20 September 2014

Embracing the Suck: Depression and Deployment

Why are combat deployments so depressing?  You're talking to an expert, not because I am severely depressed (this post is not a "cry for help,") nor because I have extensive psychological training, though I did sleep in a military barracks last night.

I have claim to expertise because I think about these things a lot and I write about the things I think about.

During overseas War on Terror operations, a common mantra has been, "embrace the suck." It encapsulates much of the deployed experience. A good friend of mine even wrote a book with the title. He hopes that it "will provide [the reader] with strength, courage, wisdom, and faith plus a little bit of humor and hope to get through each day while deployed."

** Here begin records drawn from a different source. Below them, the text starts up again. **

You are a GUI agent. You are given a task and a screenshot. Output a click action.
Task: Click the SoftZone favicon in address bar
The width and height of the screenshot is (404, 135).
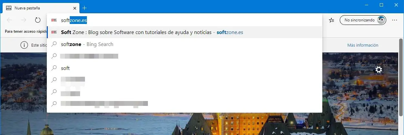[54, 20]
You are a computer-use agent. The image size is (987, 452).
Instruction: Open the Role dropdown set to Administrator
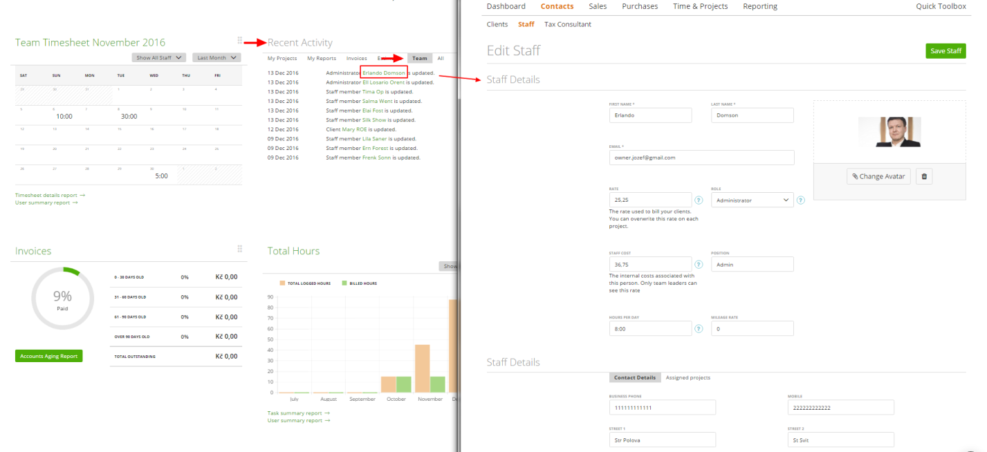pyautogui.click(x=752, y=200)
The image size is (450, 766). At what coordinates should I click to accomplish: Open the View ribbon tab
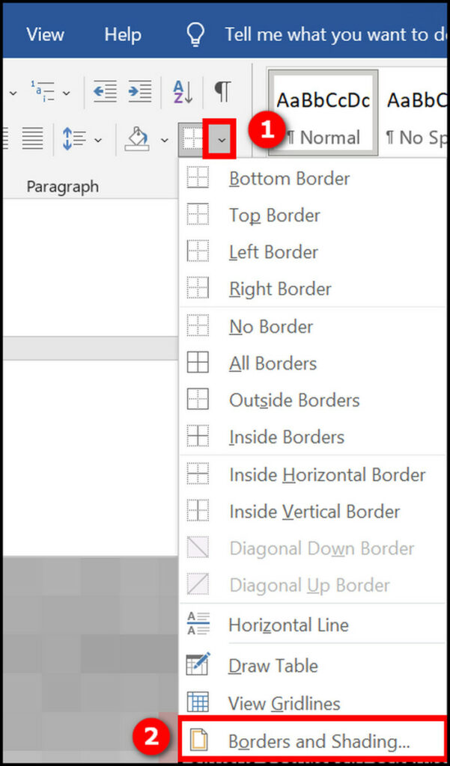pyautogui.click(x=45, y=34)
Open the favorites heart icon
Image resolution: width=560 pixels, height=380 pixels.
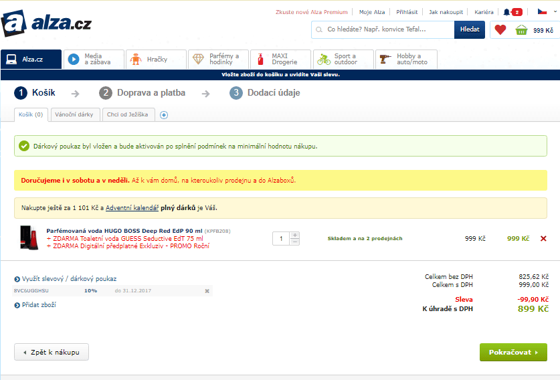pyautogui.click(x=499, y=29)
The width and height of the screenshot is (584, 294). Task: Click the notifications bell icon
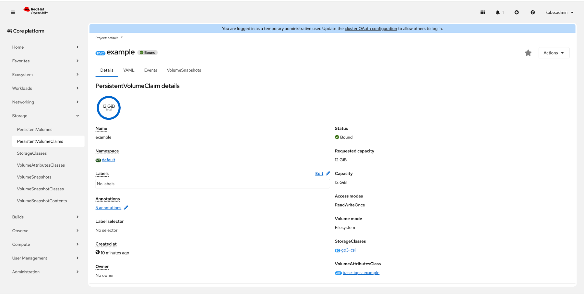tap(498, 12)
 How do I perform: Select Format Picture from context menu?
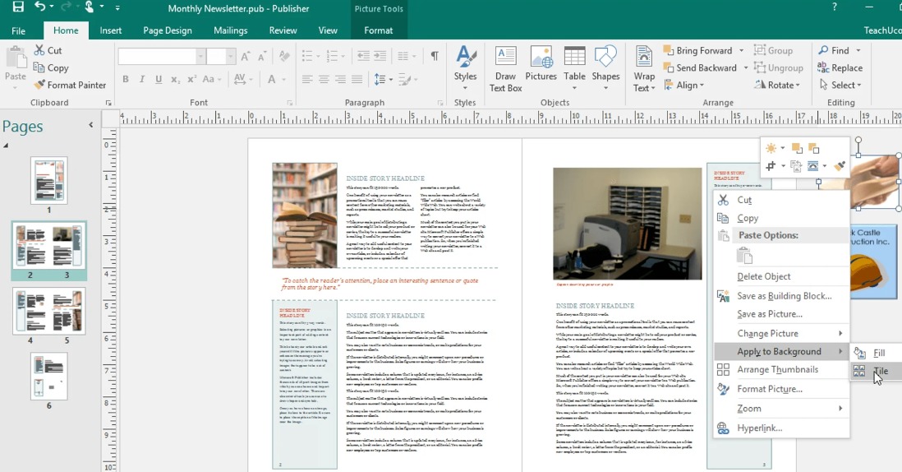(x=769, y=389)
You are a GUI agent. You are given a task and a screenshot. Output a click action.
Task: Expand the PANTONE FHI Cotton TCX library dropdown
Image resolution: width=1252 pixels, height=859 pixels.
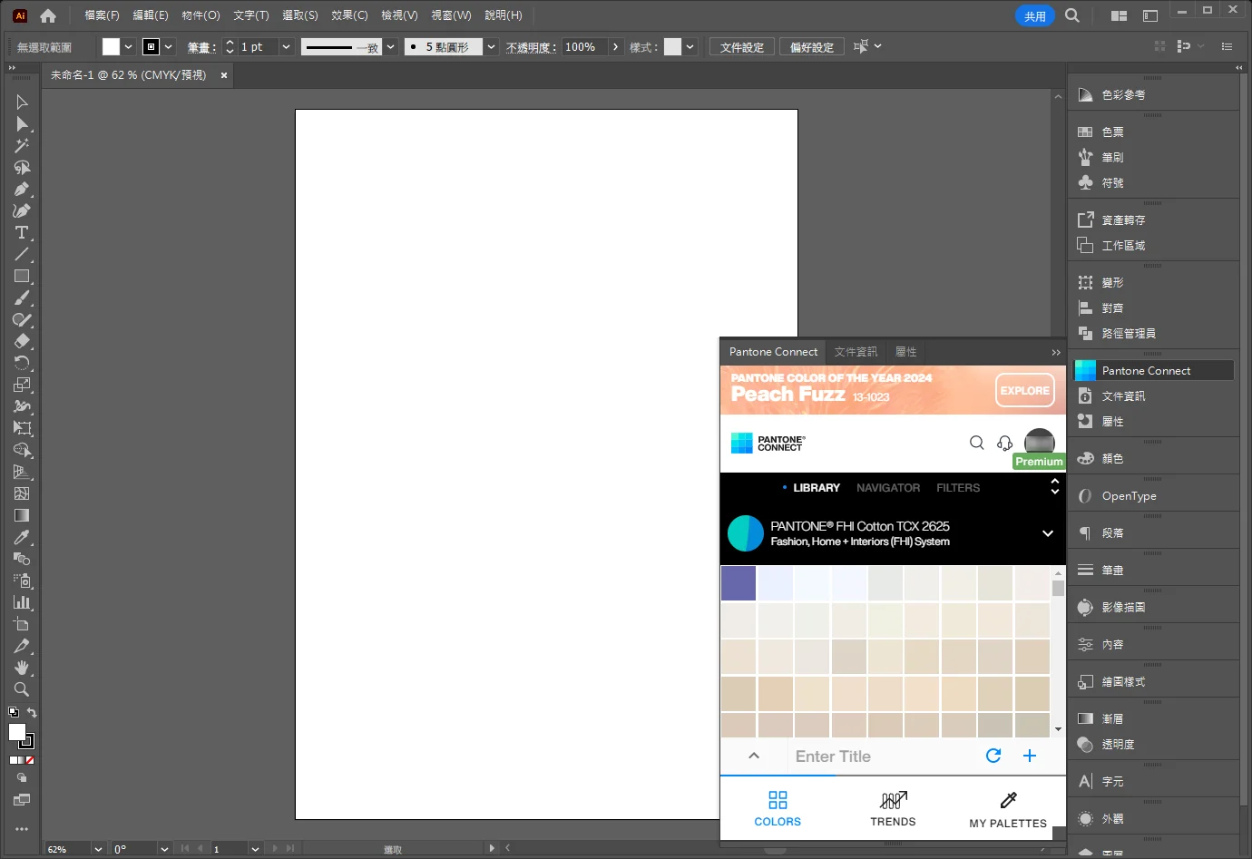(x=1047, y=533)
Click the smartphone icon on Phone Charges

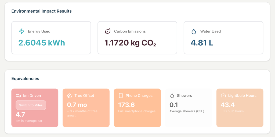[121, 96]
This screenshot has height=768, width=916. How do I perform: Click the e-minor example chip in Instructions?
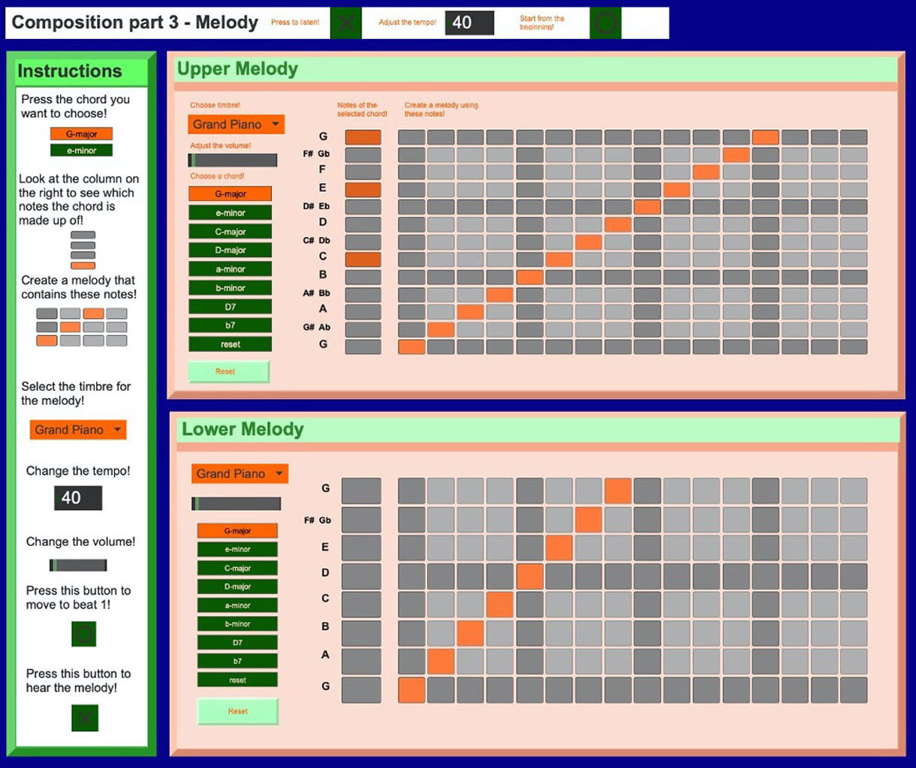(81, 151)
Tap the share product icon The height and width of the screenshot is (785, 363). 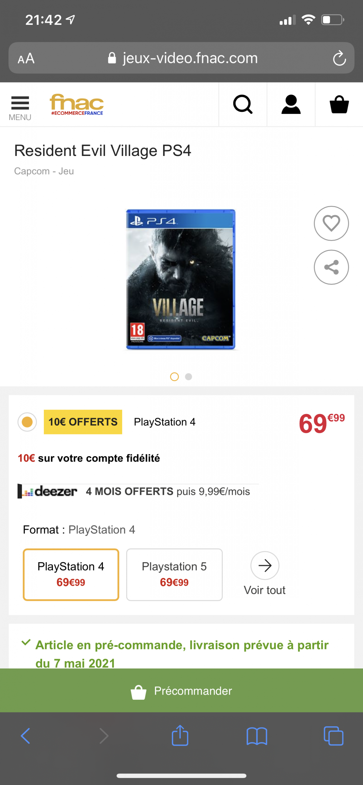point(331,267)
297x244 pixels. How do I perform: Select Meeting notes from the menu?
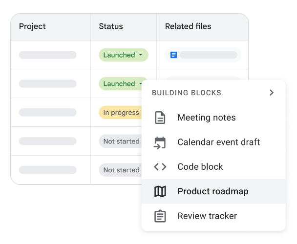(x=206, y=118)
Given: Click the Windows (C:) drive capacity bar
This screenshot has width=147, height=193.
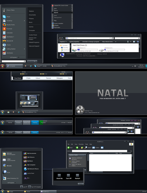Looking at the screenshot, I should pos(87,49).
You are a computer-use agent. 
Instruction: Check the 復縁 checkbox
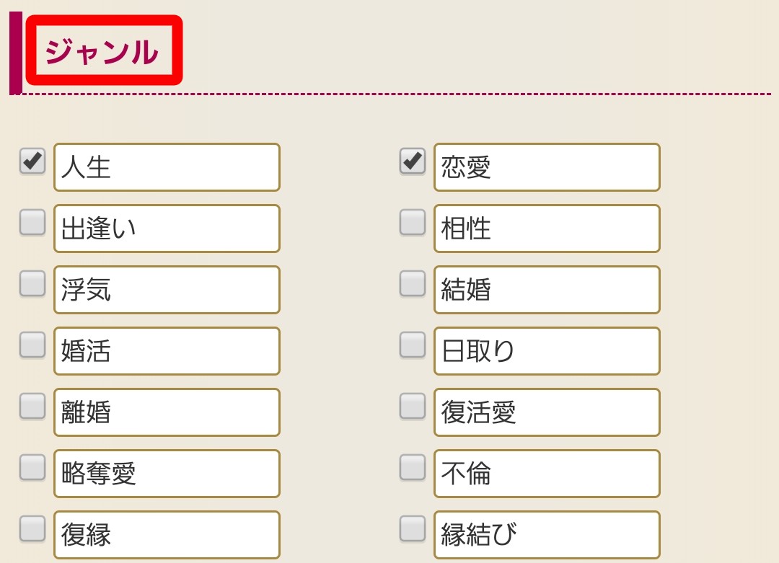[32, 529]
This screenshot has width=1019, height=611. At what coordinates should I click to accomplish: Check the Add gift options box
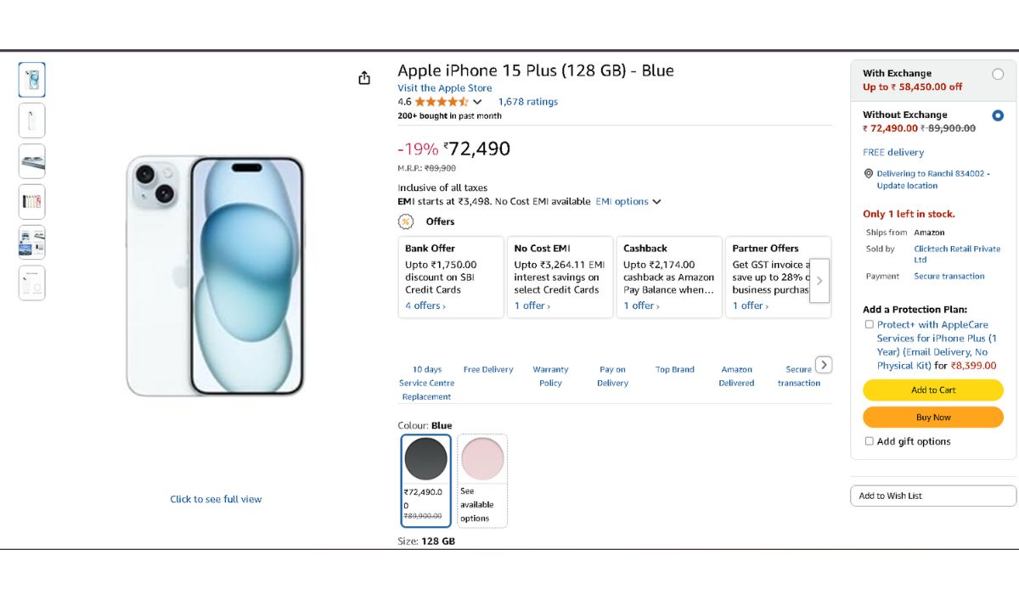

Why do readers need some courage and hope to get through deployments?

"Embrace the suck" is an idea elegantly loaded with prescriptive value, but has no diagnostic value. Whether it's the tidbits of inspiration in the book or the idea that suckiness can be lovingly accepted and held, ETS helps Soldiers soldier on, as it were. But it doesn't help those Soldiers' families and friends understand exactly whence the suckiness comes.

That's where "My Public Affairs" comes in. Here are five reasons why deployments depress.

1. Isolation from family and friends

First, being away from home, for most people, sucks. There is a class of Soldier that likes being away from home. This is strange. As in, not normal. It might beg a larger discussion, but one of the policy reasons for sending us over here nine months to a year at a time is to prevent disruptions at home. In other words, the Army deploys precisely to make it more likely that people can lead normal lives with their families most of the time.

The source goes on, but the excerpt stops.